In 1890 Courtney left Oxford to join The Daily Telegraph newspaper, beginning a 38-year career on Fleet Street, writing general articles as well as drama and literary criticism. He remained as the drama critic and literary editor of The Daily Telegraph until December 1924, but continued to contribute to the newspaper. For a short time Courtney edited Murray's Magazine.

In April 1891 Courtney and his family were living at 53 Belsize Park in Hampstead, London. As well as Courtney, his wife and five of his children, the household was made up of six servants, a nurse and an under-nurse, a housemaid and an under-housemaid, a parlour maid and a cook.

In 1894 Courtney became editor of The Fortnightly Review. He continued in that role until his death in 1928. Books during this time included The Feminine Note in Fiction (1904).

Courtney served as a director of the publishing firm of Chapman and Hall Ltd., the publishers of The Fortnightly Review.

Courtney wrote at least nine plays beginning with Kit Marlowe's Death in 1890, though their performances were not commercially successful. John Marriott wrote of Courtney after his death that "his hand was just a little too heavy for successful play-writing". A comedy called Gaston Bonnier: Or, Time's Revenges, was published in the Anglo-Saxon Review in March 1901. Courtney's play, Undine, described as "a dream play in three acts", was published in 1902 by William Heinemann of London. Undine was performed in 1906. Other plays included A Woman's Revolt, performed in 1908, and Oedipus Rex, performed in 1912. Several of Courtney's plays were performed in New York. In late-November 1905 The Labyrinth played for a short season at the Herald Square Theatre. Courtney's theatrical adaptation of Robert Louis Stevenson's Markheim was performed in October 1906 at the New Amsterdam Theatre.

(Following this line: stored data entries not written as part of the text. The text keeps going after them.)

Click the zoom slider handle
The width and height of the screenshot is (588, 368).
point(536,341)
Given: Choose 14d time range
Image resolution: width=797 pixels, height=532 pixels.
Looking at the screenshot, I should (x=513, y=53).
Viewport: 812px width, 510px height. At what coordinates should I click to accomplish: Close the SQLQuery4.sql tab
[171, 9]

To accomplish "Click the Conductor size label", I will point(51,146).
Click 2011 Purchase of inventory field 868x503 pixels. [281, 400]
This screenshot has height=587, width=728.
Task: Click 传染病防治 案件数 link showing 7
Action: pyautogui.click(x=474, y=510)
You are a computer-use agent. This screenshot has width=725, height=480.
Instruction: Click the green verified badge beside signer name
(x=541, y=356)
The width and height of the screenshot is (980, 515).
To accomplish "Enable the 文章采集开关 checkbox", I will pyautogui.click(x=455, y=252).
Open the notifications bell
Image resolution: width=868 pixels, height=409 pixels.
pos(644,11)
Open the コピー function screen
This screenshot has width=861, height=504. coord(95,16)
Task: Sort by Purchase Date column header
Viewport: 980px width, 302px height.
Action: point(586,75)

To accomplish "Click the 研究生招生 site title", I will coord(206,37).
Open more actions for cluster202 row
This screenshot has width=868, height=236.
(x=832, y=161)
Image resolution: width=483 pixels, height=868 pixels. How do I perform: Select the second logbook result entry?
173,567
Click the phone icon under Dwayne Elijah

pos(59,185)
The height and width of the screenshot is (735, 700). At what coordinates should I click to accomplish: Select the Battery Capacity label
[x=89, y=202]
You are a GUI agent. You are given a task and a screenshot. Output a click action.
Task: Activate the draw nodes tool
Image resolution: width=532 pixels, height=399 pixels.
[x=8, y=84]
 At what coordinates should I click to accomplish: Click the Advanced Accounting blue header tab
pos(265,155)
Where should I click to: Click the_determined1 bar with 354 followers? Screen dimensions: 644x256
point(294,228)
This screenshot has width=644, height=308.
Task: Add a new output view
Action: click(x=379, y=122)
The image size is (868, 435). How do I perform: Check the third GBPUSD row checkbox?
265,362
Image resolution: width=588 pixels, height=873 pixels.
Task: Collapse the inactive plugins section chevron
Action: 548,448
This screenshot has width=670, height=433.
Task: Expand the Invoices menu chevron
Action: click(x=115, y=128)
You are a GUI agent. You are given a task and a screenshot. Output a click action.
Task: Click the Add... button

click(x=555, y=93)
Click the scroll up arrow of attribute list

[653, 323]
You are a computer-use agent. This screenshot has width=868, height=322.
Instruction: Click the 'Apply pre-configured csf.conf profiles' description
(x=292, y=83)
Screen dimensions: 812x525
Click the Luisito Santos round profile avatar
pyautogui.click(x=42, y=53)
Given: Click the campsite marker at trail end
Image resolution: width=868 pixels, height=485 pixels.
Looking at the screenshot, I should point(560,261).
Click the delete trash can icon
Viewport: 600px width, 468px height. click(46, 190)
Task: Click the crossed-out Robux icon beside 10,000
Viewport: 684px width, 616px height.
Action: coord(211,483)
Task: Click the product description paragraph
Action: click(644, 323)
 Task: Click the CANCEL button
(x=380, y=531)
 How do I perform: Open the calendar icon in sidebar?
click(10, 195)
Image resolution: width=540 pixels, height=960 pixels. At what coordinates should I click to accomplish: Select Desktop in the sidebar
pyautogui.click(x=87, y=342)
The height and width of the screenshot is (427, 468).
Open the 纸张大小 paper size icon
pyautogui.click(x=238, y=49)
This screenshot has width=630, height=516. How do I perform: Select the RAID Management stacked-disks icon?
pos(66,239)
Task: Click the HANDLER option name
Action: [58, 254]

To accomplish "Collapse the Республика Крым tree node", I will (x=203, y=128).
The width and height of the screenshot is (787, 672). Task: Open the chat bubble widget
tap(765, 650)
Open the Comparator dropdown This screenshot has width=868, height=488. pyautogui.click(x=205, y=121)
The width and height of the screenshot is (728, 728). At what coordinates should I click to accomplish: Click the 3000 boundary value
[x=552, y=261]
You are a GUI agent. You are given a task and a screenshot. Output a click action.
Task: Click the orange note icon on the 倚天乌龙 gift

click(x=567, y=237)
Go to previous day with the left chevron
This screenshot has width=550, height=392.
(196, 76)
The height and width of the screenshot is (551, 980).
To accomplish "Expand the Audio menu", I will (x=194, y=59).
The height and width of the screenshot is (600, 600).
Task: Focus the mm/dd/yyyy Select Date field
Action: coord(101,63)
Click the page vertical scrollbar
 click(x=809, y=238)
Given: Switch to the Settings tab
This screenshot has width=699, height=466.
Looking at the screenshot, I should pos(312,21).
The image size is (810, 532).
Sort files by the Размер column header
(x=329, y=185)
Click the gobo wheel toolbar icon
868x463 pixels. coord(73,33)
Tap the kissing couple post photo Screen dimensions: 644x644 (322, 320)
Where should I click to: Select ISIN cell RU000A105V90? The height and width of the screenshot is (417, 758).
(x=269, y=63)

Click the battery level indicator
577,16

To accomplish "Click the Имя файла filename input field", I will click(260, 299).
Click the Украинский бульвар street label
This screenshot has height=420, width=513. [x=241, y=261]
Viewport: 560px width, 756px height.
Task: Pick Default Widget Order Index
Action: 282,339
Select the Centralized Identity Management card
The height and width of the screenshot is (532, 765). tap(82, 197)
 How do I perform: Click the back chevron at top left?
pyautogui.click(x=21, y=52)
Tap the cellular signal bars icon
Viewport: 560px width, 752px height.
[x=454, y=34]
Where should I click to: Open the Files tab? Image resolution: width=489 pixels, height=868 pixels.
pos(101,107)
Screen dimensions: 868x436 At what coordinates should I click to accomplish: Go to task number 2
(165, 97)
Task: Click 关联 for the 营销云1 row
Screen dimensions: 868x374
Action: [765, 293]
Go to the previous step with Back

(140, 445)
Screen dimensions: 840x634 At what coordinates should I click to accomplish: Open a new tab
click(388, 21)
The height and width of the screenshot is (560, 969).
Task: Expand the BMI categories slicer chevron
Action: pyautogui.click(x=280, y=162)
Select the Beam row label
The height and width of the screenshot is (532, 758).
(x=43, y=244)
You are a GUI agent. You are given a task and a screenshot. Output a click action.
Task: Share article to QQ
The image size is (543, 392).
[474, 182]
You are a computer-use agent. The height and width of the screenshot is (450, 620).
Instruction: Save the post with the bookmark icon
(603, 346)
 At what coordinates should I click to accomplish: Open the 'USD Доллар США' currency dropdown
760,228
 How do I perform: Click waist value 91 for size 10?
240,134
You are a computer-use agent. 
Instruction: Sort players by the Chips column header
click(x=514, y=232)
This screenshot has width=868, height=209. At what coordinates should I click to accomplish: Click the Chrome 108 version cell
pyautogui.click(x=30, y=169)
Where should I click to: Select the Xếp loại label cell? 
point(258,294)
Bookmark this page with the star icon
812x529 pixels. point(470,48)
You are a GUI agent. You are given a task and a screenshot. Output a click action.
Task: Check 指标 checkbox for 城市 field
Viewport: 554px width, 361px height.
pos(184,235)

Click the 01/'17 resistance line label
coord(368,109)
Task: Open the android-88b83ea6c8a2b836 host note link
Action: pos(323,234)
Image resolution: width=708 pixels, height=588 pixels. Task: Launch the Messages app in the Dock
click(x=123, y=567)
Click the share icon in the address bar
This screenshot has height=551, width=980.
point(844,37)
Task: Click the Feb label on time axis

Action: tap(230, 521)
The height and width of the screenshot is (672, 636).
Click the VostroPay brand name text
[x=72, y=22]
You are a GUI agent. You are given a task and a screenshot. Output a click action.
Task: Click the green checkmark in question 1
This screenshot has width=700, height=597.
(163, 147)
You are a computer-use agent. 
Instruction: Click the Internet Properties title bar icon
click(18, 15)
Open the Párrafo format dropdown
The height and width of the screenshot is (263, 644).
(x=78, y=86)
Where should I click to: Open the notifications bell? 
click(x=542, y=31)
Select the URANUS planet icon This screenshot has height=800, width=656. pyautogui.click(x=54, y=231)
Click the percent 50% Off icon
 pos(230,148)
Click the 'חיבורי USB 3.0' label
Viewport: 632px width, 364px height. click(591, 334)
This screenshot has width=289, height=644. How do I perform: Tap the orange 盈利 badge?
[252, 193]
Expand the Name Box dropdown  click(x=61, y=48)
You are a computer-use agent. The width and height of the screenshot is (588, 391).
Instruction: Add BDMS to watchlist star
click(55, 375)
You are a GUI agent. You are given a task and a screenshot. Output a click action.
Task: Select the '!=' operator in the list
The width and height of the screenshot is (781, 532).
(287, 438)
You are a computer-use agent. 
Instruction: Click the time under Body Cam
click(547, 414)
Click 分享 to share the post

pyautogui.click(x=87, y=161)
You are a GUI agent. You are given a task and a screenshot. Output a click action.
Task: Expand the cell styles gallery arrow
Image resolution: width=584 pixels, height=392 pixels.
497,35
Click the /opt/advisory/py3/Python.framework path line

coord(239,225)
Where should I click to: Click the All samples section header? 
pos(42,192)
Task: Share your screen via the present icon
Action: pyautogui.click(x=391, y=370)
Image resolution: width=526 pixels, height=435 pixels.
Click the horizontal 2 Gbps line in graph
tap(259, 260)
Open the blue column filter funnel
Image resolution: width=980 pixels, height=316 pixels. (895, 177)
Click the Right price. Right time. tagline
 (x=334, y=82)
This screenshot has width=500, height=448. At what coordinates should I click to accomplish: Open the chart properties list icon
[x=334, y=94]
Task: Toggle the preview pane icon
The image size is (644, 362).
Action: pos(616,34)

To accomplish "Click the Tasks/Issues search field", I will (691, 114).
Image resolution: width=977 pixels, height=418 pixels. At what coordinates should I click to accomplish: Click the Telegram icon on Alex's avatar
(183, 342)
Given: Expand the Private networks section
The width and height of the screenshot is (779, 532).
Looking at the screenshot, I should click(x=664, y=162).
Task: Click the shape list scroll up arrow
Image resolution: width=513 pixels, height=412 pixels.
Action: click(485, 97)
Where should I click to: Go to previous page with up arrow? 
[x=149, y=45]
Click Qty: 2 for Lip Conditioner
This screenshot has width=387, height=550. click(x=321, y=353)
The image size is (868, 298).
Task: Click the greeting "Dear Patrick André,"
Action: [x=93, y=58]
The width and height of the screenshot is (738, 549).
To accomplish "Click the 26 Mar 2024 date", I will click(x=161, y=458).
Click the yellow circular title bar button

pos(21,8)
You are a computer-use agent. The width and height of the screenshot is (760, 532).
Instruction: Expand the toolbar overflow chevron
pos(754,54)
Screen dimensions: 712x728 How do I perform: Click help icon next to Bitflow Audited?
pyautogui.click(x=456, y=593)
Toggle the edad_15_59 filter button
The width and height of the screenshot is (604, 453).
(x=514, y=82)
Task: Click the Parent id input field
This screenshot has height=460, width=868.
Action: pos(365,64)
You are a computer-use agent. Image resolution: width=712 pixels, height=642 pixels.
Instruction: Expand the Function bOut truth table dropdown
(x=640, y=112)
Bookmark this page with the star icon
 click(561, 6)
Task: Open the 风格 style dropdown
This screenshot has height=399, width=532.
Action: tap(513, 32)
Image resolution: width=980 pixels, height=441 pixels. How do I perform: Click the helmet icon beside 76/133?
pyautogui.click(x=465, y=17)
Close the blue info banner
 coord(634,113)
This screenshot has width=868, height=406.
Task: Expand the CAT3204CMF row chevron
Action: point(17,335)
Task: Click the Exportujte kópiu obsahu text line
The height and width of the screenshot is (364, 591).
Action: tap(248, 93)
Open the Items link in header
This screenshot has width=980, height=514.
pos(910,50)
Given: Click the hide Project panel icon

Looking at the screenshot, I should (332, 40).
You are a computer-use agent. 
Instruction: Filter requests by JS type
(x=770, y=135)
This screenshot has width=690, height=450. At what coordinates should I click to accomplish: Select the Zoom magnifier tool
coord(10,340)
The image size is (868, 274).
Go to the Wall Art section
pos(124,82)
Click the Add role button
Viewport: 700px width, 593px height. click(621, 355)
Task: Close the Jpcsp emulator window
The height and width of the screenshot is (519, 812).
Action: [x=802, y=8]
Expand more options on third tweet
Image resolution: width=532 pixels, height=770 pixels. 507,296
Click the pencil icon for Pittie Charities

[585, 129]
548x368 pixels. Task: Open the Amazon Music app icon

His adaptation of Sophocles' Oedipus Rex opened for a short season in the Century Theatre in New York in late-October 1923.

Courtney's wife Cordelia died on 12 May 1907 at St. Pancras in London, "after a long and distressing illness".

On 17 July 1911 Courtney married Janet Elizabeth Hogarth. Janet was on the editorial staff of the Encyclopædia Britannica at the time. She had been taught by Courtney at Oxford and later worked for him at The Fortnightly Review.

W. L. Courtney's autobiography The Passing Hour, described as "an entertaining book of reminiscences", was published in 1925.

William Leonard Courtney died on 1 November 1928 in London. His funeral service was held at St. Pancras church.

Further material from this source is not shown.